**Written problem:** Reproduce all of the material below, replacing "Toggle" with "Switch" wherever it occurs and leaving everything else unchanged.

--- Start Working data ---

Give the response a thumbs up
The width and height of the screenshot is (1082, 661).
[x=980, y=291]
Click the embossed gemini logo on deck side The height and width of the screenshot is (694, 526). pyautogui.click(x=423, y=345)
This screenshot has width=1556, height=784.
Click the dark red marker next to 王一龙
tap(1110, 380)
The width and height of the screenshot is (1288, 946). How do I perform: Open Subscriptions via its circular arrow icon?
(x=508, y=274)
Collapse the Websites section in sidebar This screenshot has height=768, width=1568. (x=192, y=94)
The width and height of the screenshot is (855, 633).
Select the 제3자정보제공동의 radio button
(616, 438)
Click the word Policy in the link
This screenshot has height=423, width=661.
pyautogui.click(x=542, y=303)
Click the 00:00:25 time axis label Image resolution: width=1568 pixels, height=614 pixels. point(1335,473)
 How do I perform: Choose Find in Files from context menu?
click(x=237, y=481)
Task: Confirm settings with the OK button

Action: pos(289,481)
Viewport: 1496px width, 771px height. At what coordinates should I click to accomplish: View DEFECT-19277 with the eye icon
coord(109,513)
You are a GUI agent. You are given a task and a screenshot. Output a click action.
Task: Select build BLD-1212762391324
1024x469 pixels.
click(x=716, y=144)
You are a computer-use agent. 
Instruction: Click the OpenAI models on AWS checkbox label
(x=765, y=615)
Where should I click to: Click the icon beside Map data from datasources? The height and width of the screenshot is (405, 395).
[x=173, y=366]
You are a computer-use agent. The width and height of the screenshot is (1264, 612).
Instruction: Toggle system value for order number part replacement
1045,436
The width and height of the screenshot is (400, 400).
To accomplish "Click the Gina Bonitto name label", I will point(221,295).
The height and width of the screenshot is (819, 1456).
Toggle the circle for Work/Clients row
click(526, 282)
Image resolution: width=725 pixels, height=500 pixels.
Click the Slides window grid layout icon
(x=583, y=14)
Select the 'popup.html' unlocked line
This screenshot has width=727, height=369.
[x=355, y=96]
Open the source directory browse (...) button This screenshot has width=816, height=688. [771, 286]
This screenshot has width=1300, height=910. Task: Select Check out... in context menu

--- End Working data ---

**Task solution:**
Give the response a thumbs up
The width and height of the screenshot is (1082, 661).
[x=980, y=291]
Click the embossed gemini logo on deck side The height and width of the screenshot is (694, 526). pyautogui.click(x=423, y=345)
This screenshot has width=1556, height=784.
Click the dark red marker next to 王一龙
tap(1110, 380)
The width and height of the screenshot is (1288, 946). How do I perform: Open Subscriptions via its circular arrow icon?
(x=508, y=274)
Collapse the Websites section in sidebar This screenshot has height=768, width=1568. (x=192, y=94)
The width and height of the screenshot is (855, 633).
Select the 제3자정보제공동의 radio button
(616, 438)
Click the word Policy in the link
This screenshot has height=423, width=661.
pyautogui.click(x=542, y=303)
Click the 00:00:25 time axis label Image resolution: width=1568 pixels, height=614 pixels. point(1335,473)
 How do I perform: Choose Find in Files from context menu?
click(x=237, y=481)
Task: Confirm settings with the OK button

Action: pos(289,481)
Viewport: 1496px width, 771px height. At what coordinates should I click to accomplish: View DEFECT-19277 with the eye icon
coord(109,513)
You are a GUI agent. You are given a task and a screenshot. Output a click action.
Task: Select build BLD-1212762391324
1024x469 pixels.
click(x=716, y=144)
You are a computer-use agent. 
Instruction: Click the OpenAI models on AWS checkbox label
(x=765, y=615)
Where should I click to: Click the icon beside Map data from datasources? The height and width of the screenshot is (405, 395).
[x=173, y=366]
You are a computer-use agent. The width and height of the screenshot is (1264, 612).
Instruction: Switch system value for order number part replacement
1045,436
The width and height of the screenshot is (400, 400).
To accomplish "Click the Gina Bonitto name label", I will point(221,295).
The height and width of the screenshot is (819, 1456).
Switch the circle for Work/Clients row
click(526, 282)
Image resolution: width=725 pixels, height=500 pixels.
Click the Slides window grid layout icon
(x=583, y=14)
Select the 'popup.html' unlocked line
This screenshot has width=727, height=369.
[x=355, y=96]
Open the source directory browse (...) button This screenshot has width=816, height=688. [771, 286]
This screenshot has width=1300, height=910. Task: Select Check out... in context menu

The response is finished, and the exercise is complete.